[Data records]
========================================================================

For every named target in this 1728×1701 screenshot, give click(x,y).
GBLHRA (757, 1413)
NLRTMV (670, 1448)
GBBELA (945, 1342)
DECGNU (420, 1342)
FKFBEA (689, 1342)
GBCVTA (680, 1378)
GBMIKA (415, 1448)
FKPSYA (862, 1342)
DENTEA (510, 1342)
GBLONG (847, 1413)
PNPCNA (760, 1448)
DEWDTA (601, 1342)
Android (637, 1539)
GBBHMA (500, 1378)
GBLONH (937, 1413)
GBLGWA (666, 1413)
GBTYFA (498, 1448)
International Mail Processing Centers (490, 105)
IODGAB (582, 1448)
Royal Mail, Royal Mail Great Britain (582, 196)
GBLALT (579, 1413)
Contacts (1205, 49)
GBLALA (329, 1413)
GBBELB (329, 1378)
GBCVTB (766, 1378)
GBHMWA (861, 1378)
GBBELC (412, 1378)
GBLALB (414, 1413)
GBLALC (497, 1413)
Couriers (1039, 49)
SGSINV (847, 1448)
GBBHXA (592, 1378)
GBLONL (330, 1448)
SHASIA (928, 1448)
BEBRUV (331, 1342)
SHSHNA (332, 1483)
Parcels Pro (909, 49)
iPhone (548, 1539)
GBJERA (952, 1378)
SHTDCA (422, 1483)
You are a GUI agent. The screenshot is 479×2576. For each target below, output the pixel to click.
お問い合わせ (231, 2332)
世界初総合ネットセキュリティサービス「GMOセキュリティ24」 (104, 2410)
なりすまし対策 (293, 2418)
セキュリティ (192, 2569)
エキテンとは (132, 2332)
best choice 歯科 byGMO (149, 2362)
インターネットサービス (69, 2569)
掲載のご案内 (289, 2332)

========================================================================

- **WHAT TO WORK ON**
Every entry should be duplicated exactly as written.

- **SOLUTION**
For every named target in this 1728×1701 screenshot, give click(x,y).
GBLHRA (757, 1413)
NLRTMV (670, 1448)
GBBELA (945, 1342)
DECGNU (420, 1342)
FKFBEA (689, 1342)
GBCVTA (680, 1378)
GBMIKA (415, 1448)
FKPSYA (862, 1342)
DENTEA (510, 1342)
GBLONG (847, 1413)
PNPCNA (760, 1448)
DEWDTA (601, 1342)
Android (637, 1539)
GBBHMA (500, 1378)
GBLONH (937, 1413)
GBLGWA (666, 1413)
GBTYFA (498, 1448)
International Mail Processing Centers (490, 105)
IODGAB (582, 1448)
Royal Mail, Royal Mail Great Britain (582, 196)
GBLALT (579, 1413)
Contacts (1205, 49)
GBLALA (329, 1413)
GBBELB (329, 1378)
GBCVTB (766, 1378)
GBHMWA (861, 1378)
GBBELC (412, 1378)
GBLALB (414, 1413)
GBLALC (497, 1413)
Couriers (1039, 49)
SGSINV (847, 1448)
GBBHXA (592, 1378)
GBLONL (330, 1448)
SHASIA (928, 1448)
BEBRUV (331, 1342)
SHSHNA (332, 1483)
Parcels Pro (909, 49)
iPhone (548, 1539)
GBJERA (952, 1378)
SHTDCA (422, 1483)
You are a GUI agent. The screenshot is 479×2576. For each target below, output the pixel to click.
お問い合わせ (231, 2332)
世界初総合ネットセキュリティサービス「GMOセキュリティ24」 (104, 2410)
なりすまし対策 (293, 2418)
セキュリティ (192, 2569)
エキテンとは (132, 2332)
best choice 歯科 byGMO (149, 2362)
インターネットサービス (69, 2569)
掲載のご案内 (289, 2332)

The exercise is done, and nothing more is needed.